Consumer demand is fueling change
We know already that consumers are far more likely to hold you accountable to your promises, especially millennials. And with tools like social media, their voice can be heard quickly (think Yelp, Facebook, etc.) and their opinions can be very damaging to a brand.
As a result, people are starting to be more careful about where they invest their money and wall street is starting to feel those effects. Although between July 2016 and July 2017, the S&P 500 had increased nearly 14 percent over a 12-month period, packaged foods and meats companies in the index were down more than 11 percent over the same time period.

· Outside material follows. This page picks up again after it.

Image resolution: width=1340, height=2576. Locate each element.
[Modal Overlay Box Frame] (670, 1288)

Kellogg, General Mills, Campbell Soup and J.M. Smucker all hit 52-week lows at one point.
But Big Food Industry has definitely taken notice. They've been investing like crazy in organic food companies, changing their formulations to be healthier, and introducing healthier products - all in response to changing consumer demand. Did you really think Annie's Homegrown was homegrown? Well, it may have been, but not anymore - General Mills bought it for +$800 million way back in 2014. The middle aisles of the grocery store are under a massive transformation.

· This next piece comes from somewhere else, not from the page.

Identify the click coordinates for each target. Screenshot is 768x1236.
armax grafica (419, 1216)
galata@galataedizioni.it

But it doesn't stop there. Forbes recently highlighted that "New vegan, farm-to-table, and organic small chains — from Sweet Green to Veggie Grill to Tender Greens — are opening one right after the other. According to the USDA Farmers Market Directory, “from 1994–2014, the number of farmers’ markets in the United States rose from 1,765 to more than 8,268 and increased by 180% from 2006–2014.” As people are becoming more educated, businesses from local farmers to multi-national publicly traded companies are shifting priorities and trying to meet that growing demand. Only time will tell if it works.

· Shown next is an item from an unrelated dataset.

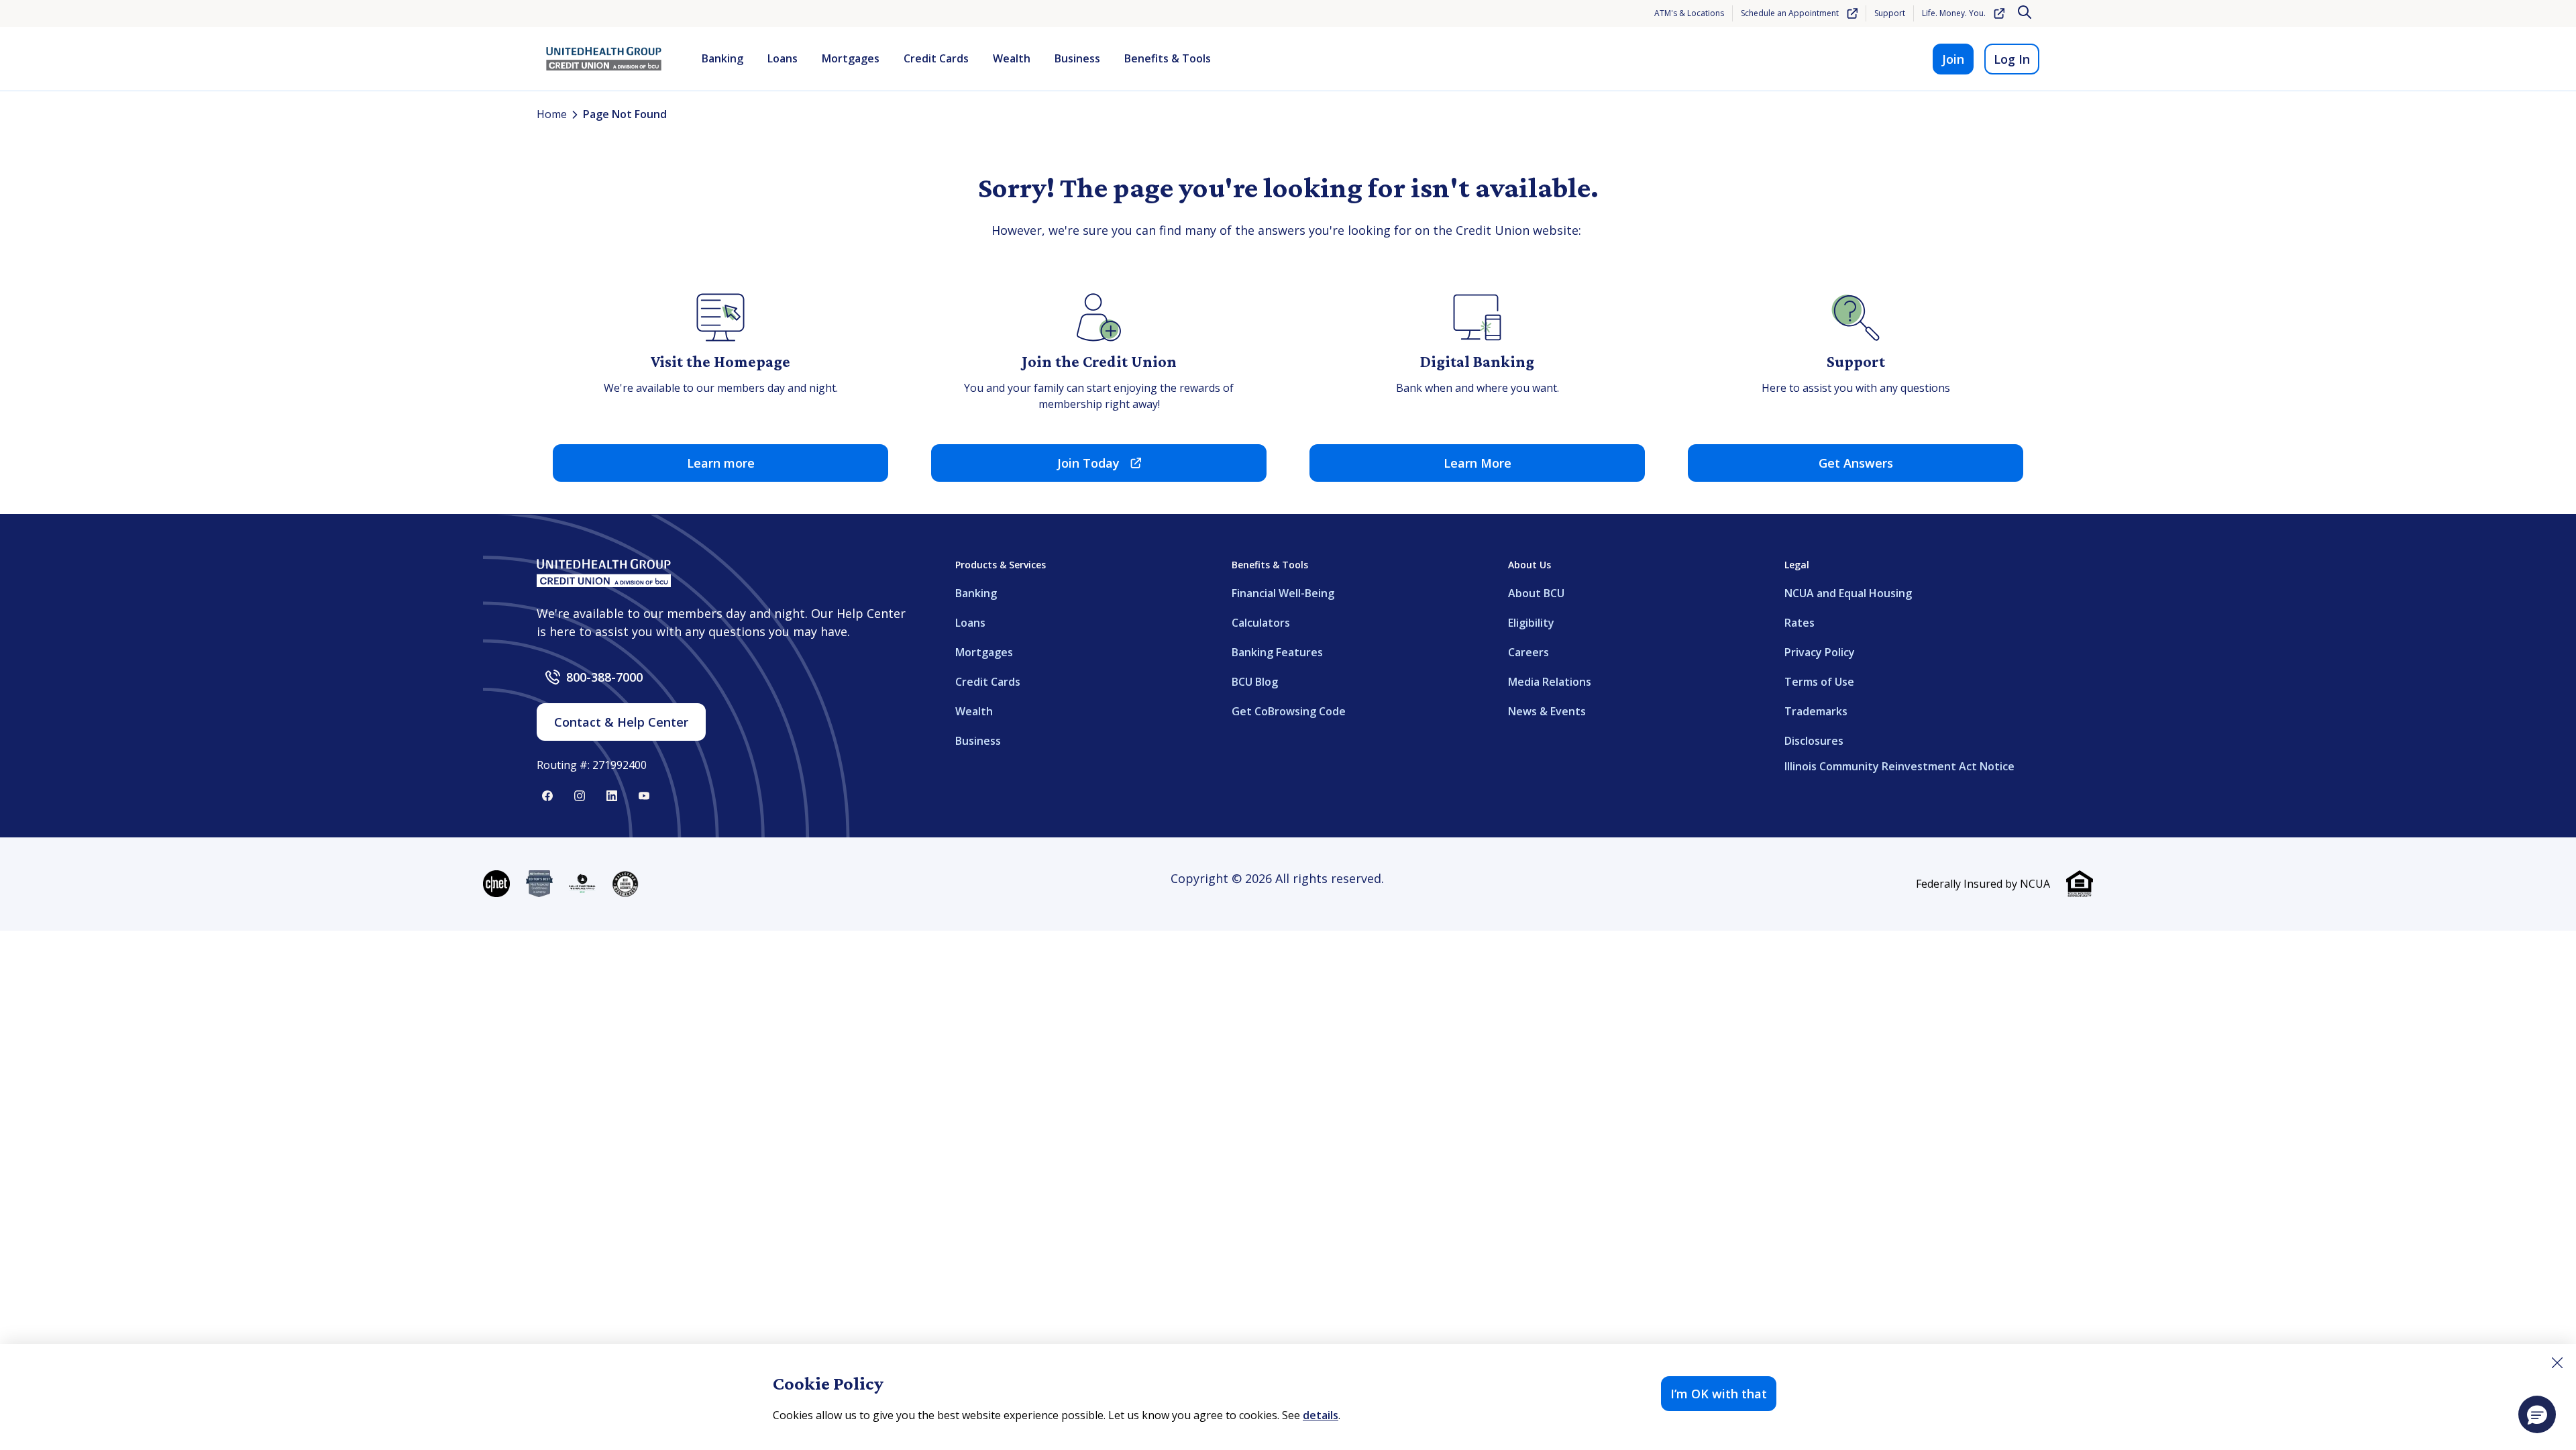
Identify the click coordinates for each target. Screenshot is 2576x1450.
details (1320, 1415)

Styku: How we're trying to help.
At Styku, we build tools to test whether the wealth of products in the global wellness economy are actually driving wellness. We need tools like body scanners, body composition analyzers, and the wide variety of tools in the growing assessment market to track the efficacy of each product and service and hold those companies and organizations accountable for their promises and claims. Because if its not making a difference, we need to pivot and pivot quickly.